While most of the funding the centers lost has not yet returned, the University has established other offices, like the Office of Diversity and First-Generation Programs and the Leland Scholars program, to step into roles that the community centers have usually filled. For example, the Leland Scholars program — a three-week summer immersion program for incoming freshmen from low-income backgrounds — stepped into the shoes of a smaller, three-week immersion program run for Native students by the Native American Cultural Center (NACC) that was reduced to three days after budget cuts.

“The community centers — we’ve always been very lean, in terms of staffing as well as funding,” Ng said. “While we are the face of diversity at Stanford, there can sometimes be a disconnect between the resources and the needs.”

According to Sally Dickson, associate vice provost for student affairs, the funding disparity between the community centers and the new Office of Diversity and First-Generation Programs results from the fact that the latter is funded by an anonymous donor, who provided a gift for the establishment of the office in April 2011.

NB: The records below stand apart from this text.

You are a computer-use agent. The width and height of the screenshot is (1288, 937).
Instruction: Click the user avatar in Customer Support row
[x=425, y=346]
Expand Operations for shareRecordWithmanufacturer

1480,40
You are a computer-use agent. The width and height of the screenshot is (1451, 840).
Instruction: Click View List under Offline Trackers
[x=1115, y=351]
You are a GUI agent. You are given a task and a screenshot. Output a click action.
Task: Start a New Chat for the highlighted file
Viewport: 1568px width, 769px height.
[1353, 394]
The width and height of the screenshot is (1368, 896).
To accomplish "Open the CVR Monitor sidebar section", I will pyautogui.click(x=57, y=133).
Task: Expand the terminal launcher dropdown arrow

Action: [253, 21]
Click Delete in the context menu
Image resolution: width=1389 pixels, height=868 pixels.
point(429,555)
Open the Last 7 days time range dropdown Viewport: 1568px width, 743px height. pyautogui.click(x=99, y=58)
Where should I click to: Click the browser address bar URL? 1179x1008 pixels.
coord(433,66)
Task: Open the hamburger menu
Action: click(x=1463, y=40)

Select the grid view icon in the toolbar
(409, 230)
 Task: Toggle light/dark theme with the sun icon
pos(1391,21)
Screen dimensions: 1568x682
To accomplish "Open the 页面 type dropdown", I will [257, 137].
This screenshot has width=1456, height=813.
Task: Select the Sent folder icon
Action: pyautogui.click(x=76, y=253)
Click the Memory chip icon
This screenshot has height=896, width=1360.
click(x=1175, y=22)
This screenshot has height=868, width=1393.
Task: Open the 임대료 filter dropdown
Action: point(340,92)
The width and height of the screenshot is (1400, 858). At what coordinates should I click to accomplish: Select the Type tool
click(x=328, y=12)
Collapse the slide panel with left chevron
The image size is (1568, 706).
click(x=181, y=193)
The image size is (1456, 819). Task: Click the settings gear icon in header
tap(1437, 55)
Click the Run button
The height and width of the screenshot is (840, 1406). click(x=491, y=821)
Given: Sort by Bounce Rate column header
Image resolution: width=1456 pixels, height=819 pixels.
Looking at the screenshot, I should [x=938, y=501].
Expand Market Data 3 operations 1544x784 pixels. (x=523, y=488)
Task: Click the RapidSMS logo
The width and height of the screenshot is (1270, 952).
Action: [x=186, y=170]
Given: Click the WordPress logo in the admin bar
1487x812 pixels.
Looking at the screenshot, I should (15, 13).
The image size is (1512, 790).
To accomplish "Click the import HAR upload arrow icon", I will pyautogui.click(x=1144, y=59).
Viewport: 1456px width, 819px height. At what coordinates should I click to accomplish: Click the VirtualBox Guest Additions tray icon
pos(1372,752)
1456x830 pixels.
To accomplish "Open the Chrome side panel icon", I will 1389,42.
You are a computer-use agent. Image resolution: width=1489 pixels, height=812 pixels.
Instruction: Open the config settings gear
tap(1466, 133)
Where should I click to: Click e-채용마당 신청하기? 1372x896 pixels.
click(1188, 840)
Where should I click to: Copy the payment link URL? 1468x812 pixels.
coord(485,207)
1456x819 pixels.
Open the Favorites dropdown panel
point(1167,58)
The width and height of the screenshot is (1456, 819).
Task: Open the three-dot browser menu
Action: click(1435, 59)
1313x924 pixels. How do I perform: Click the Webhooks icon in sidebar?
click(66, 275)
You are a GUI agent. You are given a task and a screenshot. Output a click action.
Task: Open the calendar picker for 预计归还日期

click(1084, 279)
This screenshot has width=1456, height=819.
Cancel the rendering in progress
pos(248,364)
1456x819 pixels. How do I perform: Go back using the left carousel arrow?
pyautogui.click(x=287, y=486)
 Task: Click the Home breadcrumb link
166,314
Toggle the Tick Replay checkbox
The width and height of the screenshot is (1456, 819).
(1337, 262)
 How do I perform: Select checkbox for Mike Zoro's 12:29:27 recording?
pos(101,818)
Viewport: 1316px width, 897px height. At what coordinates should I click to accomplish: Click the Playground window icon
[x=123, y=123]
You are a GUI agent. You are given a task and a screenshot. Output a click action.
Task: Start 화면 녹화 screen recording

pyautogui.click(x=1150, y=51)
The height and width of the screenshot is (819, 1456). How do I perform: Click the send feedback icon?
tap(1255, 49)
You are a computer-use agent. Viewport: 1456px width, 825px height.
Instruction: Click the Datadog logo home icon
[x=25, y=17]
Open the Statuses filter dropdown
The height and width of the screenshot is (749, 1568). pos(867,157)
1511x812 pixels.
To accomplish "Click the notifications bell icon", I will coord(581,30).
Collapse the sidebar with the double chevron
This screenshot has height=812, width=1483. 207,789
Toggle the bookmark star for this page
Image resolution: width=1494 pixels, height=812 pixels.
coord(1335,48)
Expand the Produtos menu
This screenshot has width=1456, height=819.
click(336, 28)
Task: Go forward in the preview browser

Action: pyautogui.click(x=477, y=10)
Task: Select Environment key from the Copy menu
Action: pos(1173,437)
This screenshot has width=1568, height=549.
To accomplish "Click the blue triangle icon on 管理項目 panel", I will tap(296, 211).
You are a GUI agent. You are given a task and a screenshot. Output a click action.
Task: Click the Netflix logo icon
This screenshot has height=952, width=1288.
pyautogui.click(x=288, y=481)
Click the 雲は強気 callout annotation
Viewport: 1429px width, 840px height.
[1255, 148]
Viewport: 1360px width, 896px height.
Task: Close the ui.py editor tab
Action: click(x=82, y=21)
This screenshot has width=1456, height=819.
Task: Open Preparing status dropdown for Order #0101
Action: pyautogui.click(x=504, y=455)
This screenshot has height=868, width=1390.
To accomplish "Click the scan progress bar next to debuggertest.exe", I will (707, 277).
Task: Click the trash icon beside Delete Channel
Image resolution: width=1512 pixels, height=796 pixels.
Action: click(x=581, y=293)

“[The creation of the Office of Diversity and First-Generation Programs] doesn’t take any recognition away from the community centers, which have historically and continue to provide support to students,” Dickson said. “But why not give this population additional resources?”

Still, Dickson admitted that there were funding issues to be addressed.

“Is there a question about additional resources needed?” she said. “Yes. I’m just going to leave it at that.”

Both Dickson and Boardman declined to speculate on how the results of the review might affect the community centers.

“I have no agenda of what the future will look like,” Boardman said. “That’s what the purpose of this review is.”

Dickson hopes to have the recommendations from the review finalized by the beginning of the next academic year. In the meantime, the community center directors said they are cautiously optimistic.

“This is a new process for the whole review team, and I think everything is on the table,” said Karen Biestman, director of the Native American Community Center. “There’s too many things we don’t know yet, but I’m hopeful based on the good will and the trust and the participation so far that that’s the case.”